==== Selected excerpt

Kids Tortured In Iraqi Prisons
U.S. And Allies Tortured Kids In Iraqi Prisons
By Sherwood Ross
http://www.afterdowningstreet.org/node/37532
Since it invaded Iraq in 2003, the U.S. has detained thousands of
juveniles—some of whom were tortured and sexually abused, according
to published reports. Figures of the number of children behind bars
vary. Some estimates put the number as high as 6,000.
While the criminal abuse of male prisoners at Abu Ghraib is well
known, child and women prisoners held there have also been tortured
and raped, according to Neil Mackay of Glasgow's "Sunday Herald." Abu
Ghraib prison is located about 20 miles west of Baghdad.
Iraqi lawyer Sahar Yasiri, representing the Federation of Prisoners
and Political Prisoners, said in a published interview there are more
than 400,000 detainees in Iraq being held in 36 prisons and camps and
that 95 percent of the 10,000 women among them have been raped.

========
==== Items

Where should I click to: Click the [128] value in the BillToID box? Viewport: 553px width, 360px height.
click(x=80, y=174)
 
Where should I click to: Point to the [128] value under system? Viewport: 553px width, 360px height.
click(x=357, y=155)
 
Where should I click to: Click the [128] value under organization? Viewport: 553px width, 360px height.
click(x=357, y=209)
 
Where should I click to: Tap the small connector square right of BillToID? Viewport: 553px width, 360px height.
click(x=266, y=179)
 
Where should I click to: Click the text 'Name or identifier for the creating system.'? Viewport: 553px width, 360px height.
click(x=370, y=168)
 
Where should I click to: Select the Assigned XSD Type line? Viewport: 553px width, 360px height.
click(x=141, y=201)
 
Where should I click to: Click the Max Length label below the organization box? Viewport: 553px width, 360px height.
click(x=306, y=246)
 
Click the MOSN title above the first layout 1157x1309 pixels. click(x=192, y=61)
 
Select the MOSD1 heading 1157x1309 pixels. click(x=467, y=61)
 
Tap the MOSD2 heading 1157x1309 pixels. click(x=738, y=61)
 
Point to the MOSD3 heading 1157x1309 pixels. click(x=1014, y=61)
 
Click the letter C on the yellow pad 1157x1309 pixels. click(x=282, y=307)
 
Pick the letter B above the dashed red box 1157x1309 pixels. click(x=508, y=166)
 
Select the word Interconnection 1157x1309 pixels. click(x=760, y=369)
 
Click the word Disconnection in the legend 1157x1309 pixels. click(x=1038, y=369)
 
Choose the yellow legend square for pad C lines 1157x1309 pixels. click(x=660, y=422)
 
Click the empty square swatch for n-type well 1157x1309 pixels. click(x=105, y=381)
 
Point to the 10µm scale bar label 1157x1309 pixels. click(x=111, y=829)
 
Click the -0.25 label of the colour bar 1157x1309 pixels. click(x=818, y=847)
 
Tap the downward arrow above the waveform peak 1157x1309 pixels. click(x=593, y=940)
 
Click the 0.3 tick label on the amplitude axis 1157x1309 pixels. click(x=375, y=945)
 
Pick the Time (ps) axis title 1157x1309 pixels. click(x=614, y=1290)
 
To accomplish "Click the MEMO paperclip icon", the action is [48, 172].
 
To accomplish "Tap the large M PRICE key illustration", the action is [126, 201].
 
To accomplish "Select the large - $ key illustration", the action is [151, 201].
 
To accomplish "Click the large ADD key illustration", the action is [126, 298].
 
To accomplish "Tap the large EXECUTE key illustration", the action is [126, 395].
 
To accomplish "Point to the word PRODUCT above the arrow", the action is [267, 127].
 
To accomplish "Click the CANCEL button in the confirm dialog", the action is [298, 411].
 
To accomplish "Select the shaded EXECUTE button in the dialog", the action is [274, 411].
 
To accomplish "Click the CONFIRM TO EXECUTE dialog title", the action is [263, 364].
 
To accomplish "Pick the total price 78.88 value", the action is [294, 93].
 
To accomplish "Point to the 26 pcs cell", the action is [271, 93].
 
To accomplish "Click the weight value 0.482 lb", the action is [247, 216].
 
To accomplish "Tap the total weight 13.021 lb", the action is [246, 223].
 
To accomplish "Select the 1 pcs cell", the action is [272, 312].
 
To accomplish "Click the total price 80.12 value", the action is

========

## [Directions]
A - In the article on child prisoners in Iraq, what does the article give as its grounds for saying that some juveniles held by the U.S. were tortured and sexually abused? Answer in one to three sentences.
B - In the listing, add 8 to every coordinate in the answers, then write the listing lines out again with their requests. Begin at the line that has "is [48, 172]." and stop after the line that has "is [151, 201].", with both of those lines included.

## [Responses]
A - The article bases that claim on published reports. It states that some of the juveniles detained by the U.S. since the 2003 invasion were tortured and sexually abused, according to those reports.

B -
To accomplish "Click the MEMO paperclip icon", the action is [56, 180].
 
To accomplish "Tap the large M PRICE key illustration", the action is [134, 209].
 
To accomplish "Select the large - $ key illustration", the action is [159, 209].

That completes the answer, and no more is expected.